▸ **The task**:
Give back every record exactly.

▸ **Provided records**:
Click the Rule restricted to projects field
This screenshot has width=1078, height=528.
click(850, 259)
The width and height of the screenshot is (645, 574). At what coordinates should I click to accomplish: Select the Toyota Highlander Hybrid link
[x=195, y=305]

▸ **Output of the exercise**:
Click the Rule restricted to projects field
This screenshot has width=1078, height=528.
click(850, 259)
The width and height of the screenshot is (645, 574). At what coordinates should I click to accomplish: Select the Toyota Highlander Hybrid link
[x=195, y=305]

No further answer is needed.